H-1-NMR-derived secondary structure and the overall fold of the potent anti-mammal and anti-insect toxin III from the scorpion Leiurus quinquestriatus quinquestriatus

European Journal of Biochemistry 236 (2) 395-404

par Administrateur - publié le , mis à jour le

Abstract :

We describe the secondary structure and the overall fold of toxin III from the venom of the scorpion Leiurus quinquestriatus quinquestriatus determined using two-dimensional-1H-NMR spectroscopy. This protein, which contains 64 amino acids and 4 disulfide bridges, belongs to the long-chain toxin category and is highly toxic to both mammals and insects.
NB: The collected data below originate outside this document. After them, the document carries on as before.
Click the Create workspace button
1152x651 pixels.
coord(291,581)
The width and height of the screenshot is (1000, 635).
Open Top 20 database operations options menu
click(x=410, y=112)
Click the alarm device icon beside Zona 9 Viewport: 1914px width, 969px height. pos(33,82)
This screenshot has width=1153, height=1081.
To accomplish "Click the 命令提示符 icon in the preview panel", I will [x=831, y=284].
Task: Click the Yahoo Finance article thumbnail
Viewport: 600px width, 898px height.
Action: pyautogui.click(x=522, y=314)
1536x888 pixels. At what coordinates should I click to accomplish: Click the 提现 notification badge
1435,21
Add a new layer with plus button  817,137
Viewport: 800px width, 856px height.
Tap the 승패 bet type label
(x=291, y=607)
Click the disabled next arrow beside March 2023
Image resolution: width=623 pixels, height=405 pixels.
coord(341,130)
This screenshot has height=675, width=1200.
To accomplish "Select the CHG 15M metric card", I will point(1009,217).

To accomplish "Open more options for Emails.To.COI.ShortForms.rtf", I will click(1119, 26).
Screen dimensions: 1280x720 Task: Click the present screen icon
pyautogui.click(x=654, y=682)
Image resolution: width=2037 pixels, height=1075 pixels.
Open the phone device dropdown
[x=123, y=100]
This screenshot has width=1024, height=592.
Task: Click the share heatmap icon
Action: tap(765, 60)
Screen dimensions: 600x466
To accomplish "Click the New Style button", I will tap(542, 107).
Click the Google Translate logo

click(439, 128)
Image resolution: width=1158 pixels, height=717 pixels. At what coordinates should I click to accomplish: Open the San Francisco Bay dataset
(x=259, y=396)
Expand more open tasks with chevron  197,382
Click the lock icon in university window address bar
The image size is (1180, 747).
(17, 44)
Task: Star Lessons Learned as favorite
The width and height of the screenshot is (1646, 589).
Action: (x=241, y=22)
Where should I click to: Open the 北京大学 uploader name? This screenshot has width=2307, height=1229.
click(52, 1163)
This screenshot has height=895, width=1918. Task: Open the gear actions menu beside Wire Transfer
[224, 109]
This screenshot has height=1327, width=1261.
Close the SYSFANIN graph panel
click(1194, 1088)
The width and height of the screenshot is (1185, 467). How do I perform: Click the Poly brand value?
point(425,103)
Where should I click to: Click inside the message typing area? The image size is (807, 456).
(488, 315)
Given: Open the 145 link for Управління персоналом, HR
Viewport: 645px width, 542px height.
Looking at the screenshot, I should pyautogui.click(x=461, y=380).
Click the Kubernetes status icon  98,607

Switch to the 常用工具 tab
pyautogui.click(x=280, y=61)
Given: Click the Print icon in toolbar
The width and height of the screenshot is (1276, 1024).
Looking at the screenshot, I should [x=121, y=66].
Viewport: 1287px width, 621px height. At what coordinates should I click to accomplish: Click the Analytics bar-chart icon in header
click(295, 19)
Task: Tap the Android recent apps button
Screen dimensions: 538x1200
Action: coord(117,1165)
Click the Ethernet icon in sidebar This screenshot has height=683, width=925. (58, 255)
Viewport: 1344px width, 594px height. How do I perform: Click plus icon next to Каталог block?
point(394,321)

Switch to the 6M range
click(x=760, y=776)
The overall fold was determined on the basis of 1208 inter-proton-distance restraints derived from NOE measurements and 90 Ψ, Φ dihedral-angle restraints derived from NOE connectivities and 3JNH-αH coupling constants using the HABAS program. This fold, which mainly consists of an α-helix packed against a small antiparallel three-stranded β-sheet, and of several turns and loops, is similar to that of other long-chain scorpion toxins. Aromatic and non-polar residues form several patches on the surface of the protein which alternate with patches of charged and polar residues. Such a topology should be important in the interactions of toxin III with sodium channels in membranes. Two weakly constrained loops introduce some flexibility to the structure which could be related to the activity of this toxin. The central core of toxin III is compared with the cysteine-stabilized αβ motif (an α-helix connected to a β-sheet through two disulfide bridges) found in insect defensins and plant thionins. Defensins and thionins are small proteins (≈40–50 amino acid residues) containing three or four disulfide bridges, respectively. This comparison confirms that the cysteine-stabilized αβ motif is a common core to a number of small proteins from different origins and having different activities.